Our way back ancestors had 7 bones in the jaw, we have 1. Something interesting happened to the other 6. And then there’s our tail…

Go back far enough and our ancestors had neither jaws nor tails…

There was probably a time when the human appendix solved more problems than it created. But as long as it doesn’t kill a conspicuous number of people before they reach maturity, we’re stuck with it.

Well, barring futuristicky genetic engineering, which one could argue is part of our evoluntionary process.

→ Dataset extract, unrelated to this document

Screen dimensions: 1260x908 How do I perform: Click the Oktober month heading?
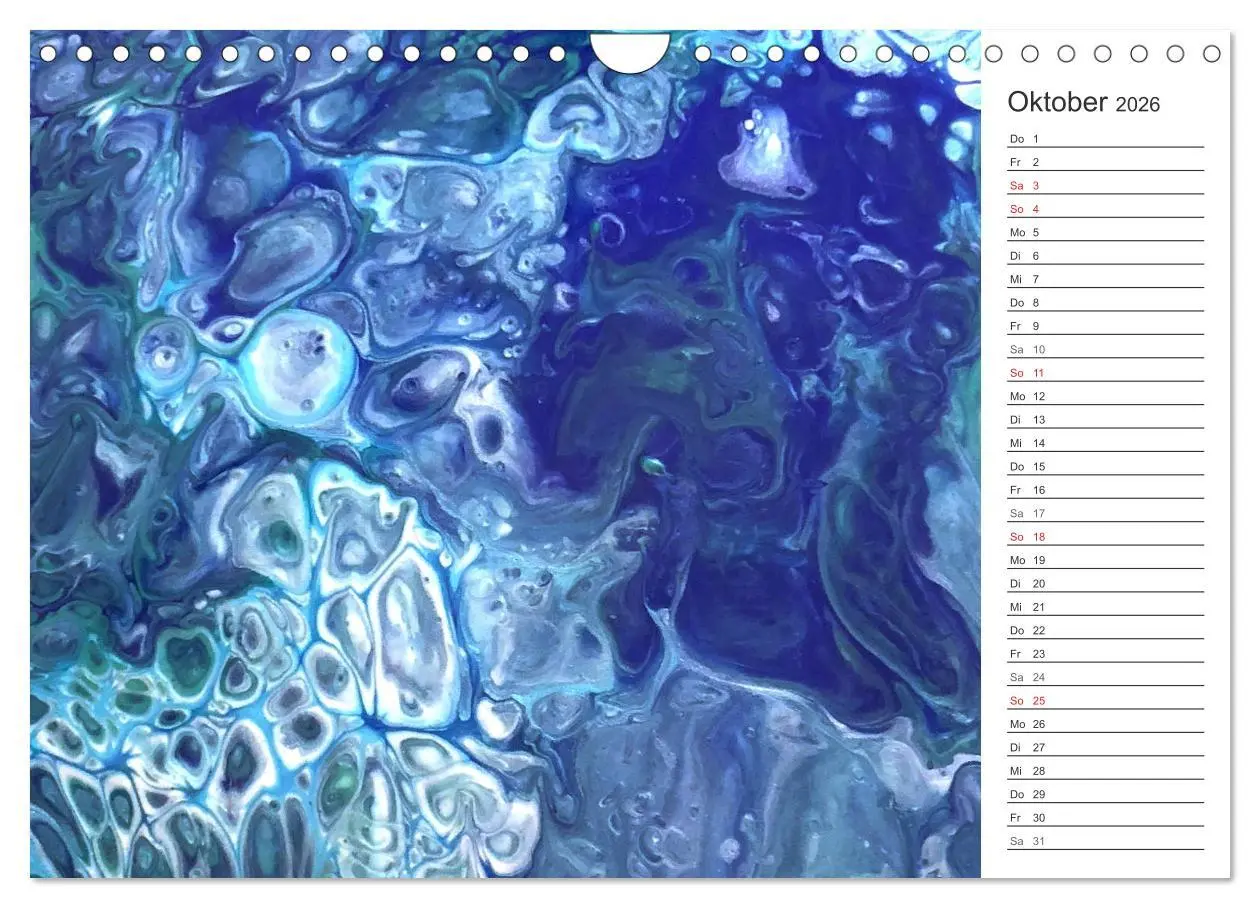[1057, 102]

I don’t have any specific examples of overspecialization leading to extinction, but I do know that there are cases in the record.
In regards to the first question in the OP, two points. One: evolution does not have a “direction”, contrary to many popular interpretations. As Darwin’s Finch pointed out, evolution produces organisms more suited to their environment, whatever level of simplicity or complexity is required. There is no inevitible progression towards complexity or “higher” organisms.
As counter-examples, many parasites have lost complexity in their evolutionary history. Rhizocephalans parasitize crusteceans and evolved from barnacle-like ancestors. In the process they have lost almost all internal and esternal structure, and the adult of some species consists of little more than a brood-sac and some roots. For more on this creature, and the questions of the OP, see Stephen Jay Gould’s Leonardo’s Mountain of Clams and the Diet of Worms

There is nothing in the theory of evolution that dictates evolution must be from (structurally) simple to complex. For example, human have lost the ability to consciously move the outer ear, but occasionally a mutation allows certain individuals to partially regain that ability. A horse, for example, have far better control.

The correct answer to this question, by the way, is “all of them.” Extinction for a species, just like death for individuals, is inevitable.

The average “life expectancy” of a species is around 10 million years (IIRC).

Didn’t snakes used to have legs?

And no, this isn’t an attempt to inject religion into this thread.

Yep. So did whales, many of which still have vestigial leg bones beneath their skin.

Well, unless you’re seeking to start a contentious theological debate, design doesn’t come into it at all. No designer.

I would recommend another Stephen Jay Gould book, Full House: The Spread of Excellence from Plato to Darwin, which directly addresses the misconception that evolution has a direction (and he uses the same arguments to explain why no one bats .400 in the major leagues anymore).

Actually, I would probably recomment any book by Gould. So just go to Amazon and buy them all.

– CH

Sickle cell did not “evolve as a protection to malaria”

Like all mutations, it showed up completely by accident. It is preserved in the population because of two factors. One, it is a recessive trait, which means that someone can ‘carry’ it, without being affected. Carriers of sickle-cell are ‘half-sick’, because half of the time, the gene for sickle hemoglobin is transcribed resulting in production of the defective protein and the other half of the time, the normal hemoglobin is produced. This is what causes the resistance to malaria. Two, it increases the chance of reproducing in areas where malaria is prevalent because those people who do not carry the gene are likely to die from malaria before reproducing.

Remember, evolution is driven by reproductive success. That’s why ‘diseases of old age’, even when caused directly by genes, persist in the population… because they don’t prevent people from reproducing. Those diseases ‘evolved’ as well, and they would be considered ‘detrimental’ from the standpoint of quality of life, but from the evolutionary standpoint, they are meaningless because they do not affect reproductive ability.